_Work to be completed_
Please state how many lines of the records hold the string "screenshot", giving nothing but the number.

____

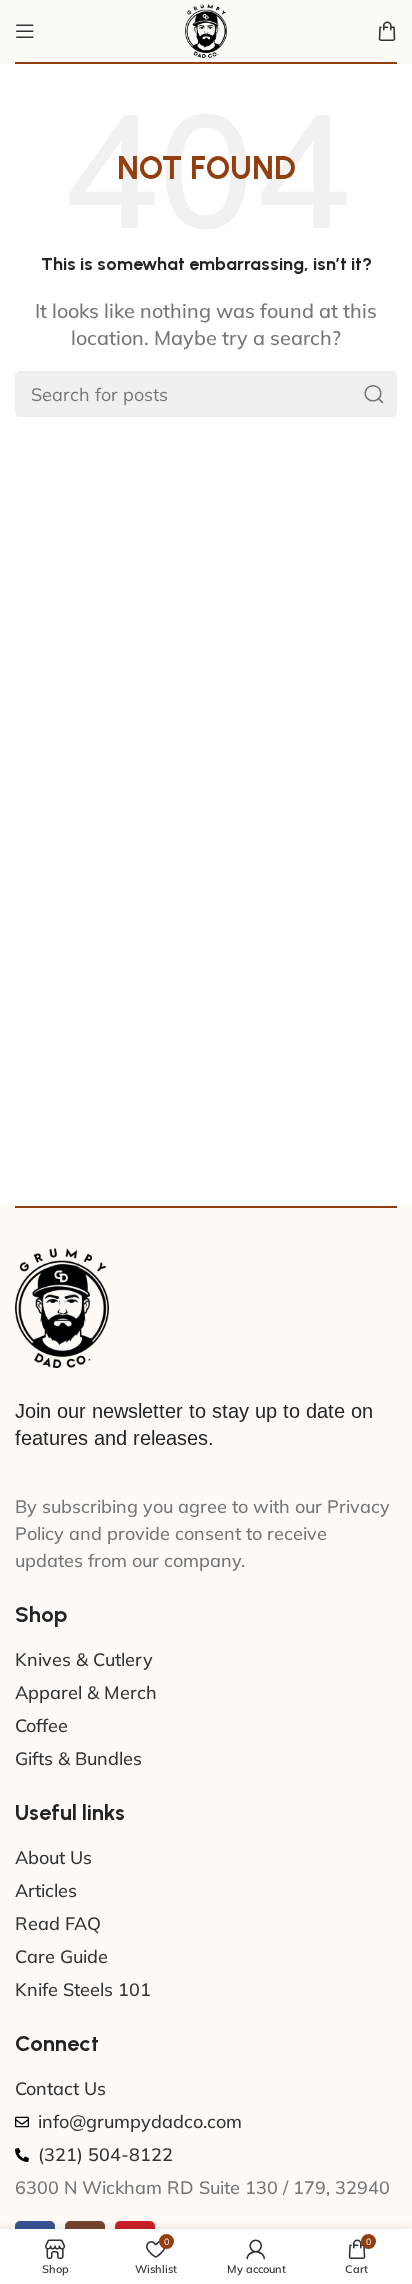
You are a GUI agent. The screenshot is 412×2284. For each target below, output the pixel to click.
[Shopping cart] (387, 31)
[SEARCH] (374, 394)
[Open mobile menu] (25, 31)
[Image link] (62, 1306)
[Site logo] (206, 29)
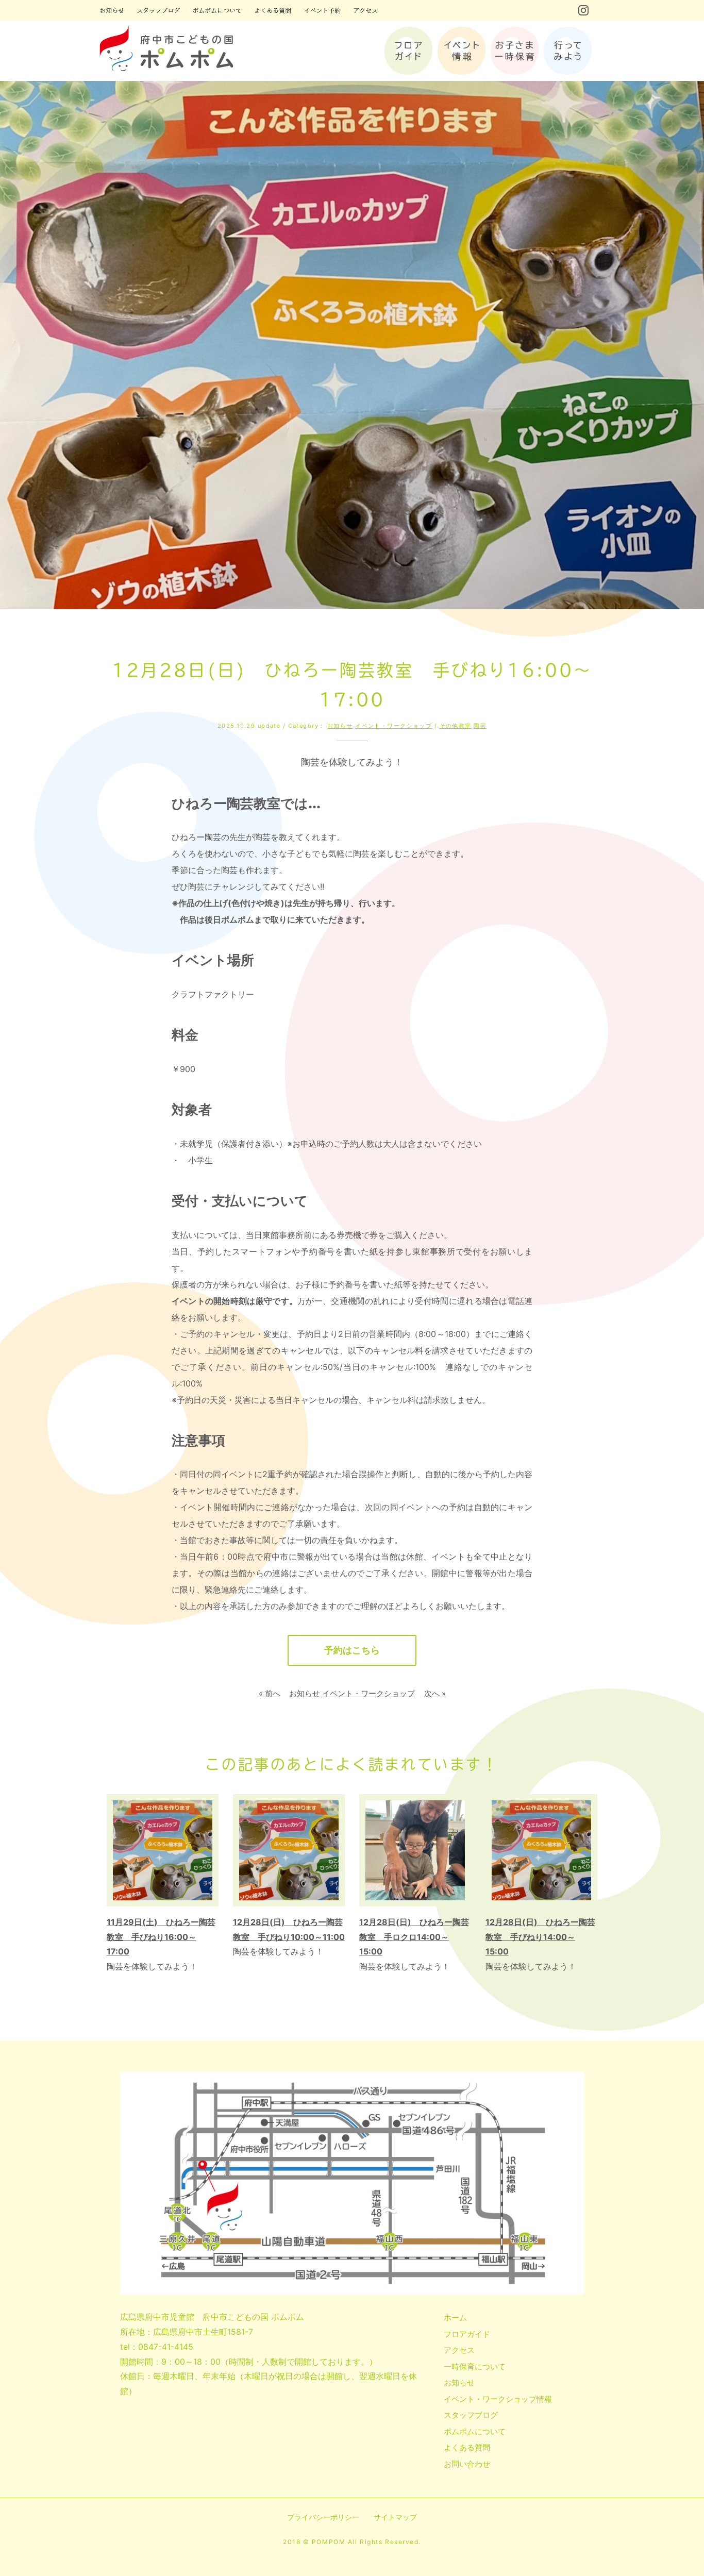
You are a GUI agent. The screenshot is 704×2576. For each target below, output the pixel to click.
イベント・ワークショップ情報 (498, 2399)
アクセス (459, 2350)
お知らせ (340, 725)
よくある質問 (467, 2447)
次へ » (435, 1693)
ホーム (455, 2317)
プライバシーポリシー (323, 2517)
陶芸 (480, 725)
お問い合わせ (467, 2464)
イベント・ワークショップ (393, 725)
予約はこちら (352, 1650)
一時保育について (475, 2366)
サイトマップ (395, 2517)
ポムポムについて (475, 2431)
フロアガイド (467, 2334)
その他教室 (456, 725)
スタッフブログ (471, 2415)
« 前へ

____

_Result of the task_
2